Print exactly what the entries say, line by line, from the first line down to the one with "Image resolution: width=1148", inclusive.

[Stored items]
***

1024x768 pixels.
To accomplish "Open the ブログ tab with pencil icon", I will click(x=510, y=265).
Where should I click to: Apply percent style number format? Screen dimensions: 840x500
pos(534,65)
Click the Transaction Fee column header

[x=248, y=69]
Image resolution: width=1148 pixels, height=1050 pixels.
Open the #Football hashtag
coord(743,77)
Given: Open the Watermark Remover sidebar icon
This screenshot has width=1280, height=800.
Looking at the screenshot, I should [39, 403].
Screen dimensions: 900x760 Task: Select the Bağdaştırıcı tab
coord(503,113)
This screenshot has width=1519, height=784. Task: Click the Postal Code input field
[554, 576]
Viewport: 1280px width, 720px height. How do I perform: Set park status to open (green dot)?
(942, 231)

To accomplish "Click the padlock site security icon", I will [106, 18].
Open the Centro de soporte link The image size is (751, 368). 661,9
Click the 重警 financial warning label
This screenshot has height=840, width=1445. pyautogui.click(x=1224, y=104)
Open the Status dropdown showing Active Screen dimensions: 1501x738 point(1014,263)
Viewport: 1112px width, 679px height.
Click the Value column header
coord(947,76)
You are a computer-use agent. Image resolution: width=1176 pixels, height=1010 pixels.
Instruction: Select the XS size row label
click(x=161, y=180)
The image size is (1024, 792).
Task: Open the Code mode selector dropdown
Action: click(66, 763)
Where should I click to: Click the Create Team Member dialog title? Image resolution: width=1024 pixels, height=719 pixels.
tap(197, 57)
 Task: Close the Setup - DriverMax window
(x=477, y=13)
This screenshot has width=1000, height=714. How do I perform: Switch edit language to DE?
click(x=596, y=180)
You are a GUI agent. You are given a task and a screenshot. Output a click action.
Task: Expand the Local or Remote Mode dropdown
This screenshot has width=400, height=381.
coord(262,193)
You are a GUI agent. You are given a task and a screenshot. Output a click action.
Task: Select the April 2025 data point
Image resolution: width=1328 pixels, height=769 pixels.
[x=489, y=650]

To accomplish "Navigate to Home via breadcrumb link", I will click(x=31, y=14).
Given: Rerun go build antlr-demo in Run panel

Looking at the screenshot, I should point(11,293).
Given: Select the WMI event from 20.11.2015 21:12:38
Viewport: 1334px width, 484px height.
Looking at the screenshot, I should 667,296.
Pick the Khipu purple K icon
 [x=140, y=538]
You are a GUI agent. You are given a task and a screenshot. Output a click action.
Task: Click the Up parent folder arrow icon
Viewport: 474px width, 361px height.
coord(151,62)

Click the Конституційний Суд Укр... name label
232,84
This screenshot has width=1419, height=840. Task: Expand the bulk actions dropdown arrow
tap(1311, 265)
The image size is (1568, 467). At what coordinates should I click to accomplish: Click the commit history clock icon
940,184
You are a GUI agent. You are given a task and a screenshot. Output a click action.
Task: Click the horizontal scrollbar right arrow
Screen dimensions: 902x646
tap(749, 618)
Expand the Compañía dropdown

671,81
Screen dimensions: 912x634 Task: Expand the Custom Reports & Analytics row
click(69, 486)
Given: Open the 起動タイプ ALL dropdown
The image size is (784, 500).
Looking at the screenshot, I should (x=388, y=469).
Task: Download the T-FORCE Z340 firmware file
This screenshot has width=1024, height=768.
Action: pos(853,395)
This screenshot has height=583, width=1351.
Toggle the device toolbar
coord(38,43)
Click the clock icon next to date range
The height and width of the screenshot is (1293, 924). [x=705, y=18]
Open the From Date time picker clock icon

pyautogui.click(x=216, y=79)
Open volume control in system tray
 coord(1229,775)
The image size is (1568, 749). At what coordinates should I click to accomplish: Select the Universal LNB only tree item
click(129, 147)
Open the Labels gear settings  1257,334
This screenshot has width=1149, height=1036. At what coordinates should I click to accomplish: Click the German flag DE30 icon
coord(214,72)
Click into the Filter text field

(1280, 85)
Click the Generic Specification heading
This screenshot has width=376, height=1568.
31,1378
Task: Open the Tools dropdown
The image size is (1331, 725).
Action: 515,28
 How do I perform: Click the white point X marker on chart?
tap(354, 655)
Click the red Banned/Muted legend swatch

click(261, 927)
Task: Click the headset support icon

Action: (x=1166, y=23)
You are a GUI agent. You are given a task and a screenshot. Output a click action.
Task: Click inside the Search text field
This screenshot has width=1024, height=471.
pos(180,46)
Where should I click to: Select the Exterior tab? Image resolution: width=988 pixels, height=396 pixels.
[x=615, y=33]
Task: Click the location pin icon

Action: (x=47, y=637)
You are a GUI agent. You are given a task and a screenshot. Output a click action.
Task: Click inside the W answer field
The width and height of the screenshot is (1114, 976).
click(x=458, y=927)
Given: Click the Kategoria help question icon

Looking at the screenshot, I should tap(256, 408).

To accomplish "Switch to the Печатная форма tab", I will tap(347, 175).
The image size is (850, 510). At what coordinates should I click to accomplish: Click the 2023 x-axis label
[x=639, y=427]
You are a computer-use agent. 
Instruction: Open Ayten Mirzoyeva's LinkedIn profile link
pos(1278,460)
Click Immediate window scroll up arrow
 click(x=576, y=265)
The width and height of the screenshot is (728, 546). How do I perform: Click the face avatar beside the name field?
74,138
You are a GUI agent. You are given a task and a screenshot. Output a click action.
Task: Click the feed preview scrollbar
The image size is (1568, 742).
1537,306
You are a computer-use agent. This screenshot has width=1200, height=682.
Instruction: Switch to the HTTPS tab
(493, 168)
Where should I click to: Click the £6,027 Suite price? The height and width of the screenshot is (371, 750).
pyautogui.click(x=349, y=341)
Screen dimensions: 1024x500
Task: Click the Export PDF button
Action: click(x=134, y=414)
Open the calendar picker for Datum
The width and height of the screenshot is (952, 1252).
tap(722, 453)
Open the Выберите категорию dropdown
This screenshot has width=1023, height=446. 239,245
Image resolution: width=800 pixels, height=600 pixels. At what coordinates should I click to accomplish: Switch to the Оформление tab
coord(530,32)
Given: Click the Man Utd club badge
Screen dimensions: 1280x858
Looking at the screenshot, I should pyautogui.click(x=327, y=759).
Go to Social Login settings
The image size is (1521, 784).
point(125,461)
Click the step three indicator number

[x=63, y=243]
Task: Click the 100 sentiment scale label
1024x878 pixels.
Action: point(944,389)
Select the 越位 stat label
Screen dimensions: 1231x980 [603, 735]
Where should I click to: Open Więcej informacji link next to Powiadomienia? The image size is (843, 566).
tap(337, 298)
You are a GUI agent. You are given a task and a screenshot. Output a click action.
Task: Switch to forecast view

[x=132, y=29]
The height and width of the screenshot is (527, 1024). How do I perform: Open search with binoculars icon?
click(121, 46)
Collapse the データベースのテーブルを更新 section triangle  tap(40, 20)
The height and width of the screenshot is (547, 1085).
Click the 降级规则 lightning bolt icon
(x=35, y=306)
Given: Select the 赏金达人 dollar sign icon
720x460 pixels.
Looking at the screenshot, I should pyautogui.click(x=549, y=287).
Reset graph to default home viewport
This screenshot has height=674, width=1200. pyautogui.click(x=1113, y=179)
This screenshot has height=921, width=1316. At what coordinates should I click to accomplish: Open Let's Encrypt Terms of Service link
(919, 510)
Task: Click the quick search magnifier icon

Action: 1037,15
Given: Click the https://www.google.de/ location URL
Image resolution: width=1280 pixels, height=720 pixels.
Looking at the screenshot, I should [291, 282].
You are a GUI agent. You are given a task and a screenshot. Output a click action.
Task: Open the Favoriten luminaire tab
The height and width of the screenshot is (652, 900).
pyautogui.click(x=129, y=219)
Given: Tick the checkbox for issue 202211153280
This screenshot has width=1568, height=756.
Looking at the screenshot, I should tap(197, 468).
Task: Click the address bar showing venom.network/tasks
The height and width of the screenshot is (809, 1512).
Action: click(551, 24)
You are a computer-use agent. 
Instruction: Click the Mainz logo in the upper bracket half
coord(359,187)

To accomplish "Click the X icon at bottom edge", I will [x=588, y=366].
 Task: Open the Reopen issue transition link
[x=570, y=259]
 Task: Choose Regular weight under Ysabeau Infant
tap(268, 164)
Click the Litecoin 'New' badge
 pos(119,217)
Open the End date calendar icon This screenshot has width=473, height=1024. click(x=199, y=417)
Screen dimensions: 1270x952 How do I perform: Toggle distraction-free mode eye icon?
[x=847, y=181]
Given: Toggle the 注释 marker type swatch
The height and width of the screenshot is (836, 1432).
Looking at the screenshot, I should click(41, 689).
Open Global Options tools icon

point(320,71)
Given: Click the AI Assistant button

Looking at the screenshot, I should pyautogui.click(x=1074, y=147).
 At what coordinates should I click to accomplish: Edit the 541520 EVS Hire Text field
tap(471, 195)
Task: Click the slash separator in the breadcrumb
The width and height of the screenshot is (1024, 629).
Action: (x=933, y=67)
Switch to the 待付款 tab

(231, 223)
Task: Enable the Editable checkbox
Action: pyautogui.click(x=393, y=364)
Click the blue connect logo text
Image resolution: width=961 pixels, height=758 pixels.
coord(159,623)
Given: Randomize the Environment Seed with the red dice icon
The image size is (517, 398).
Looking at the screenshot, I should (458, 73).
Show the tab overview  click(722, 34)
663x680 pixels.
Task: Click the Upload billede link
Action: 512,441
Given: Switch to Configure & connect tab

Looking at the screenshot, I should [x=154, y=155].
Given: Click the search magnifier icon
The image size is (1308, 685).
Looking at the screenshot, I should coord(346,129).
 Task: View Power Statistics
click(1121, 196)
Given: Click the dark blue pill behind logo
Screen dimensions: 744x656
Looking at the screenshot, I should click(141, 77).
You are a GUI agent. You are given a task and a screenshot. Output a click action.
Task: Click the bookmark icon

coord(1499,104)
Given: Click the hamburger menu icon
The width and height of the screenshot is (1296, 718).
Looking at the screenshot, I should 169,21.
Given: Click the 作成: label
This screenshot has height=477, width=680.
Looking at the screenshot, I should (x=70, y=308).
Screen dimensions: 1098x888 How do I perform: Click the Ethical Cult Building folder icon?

***

Response area:
1024x768 pixels.
To accomplish "Open the ブログ tab with pencil icon", I will click(x=510, y=265).
Where should I click to: Apply percent style number format? Screen dimensions: 840x500
pos(534,65)
Click the Transaction Fee column header

[x=248, y=69]
Image resolution: width=1148 pixels, height=1050 pixels.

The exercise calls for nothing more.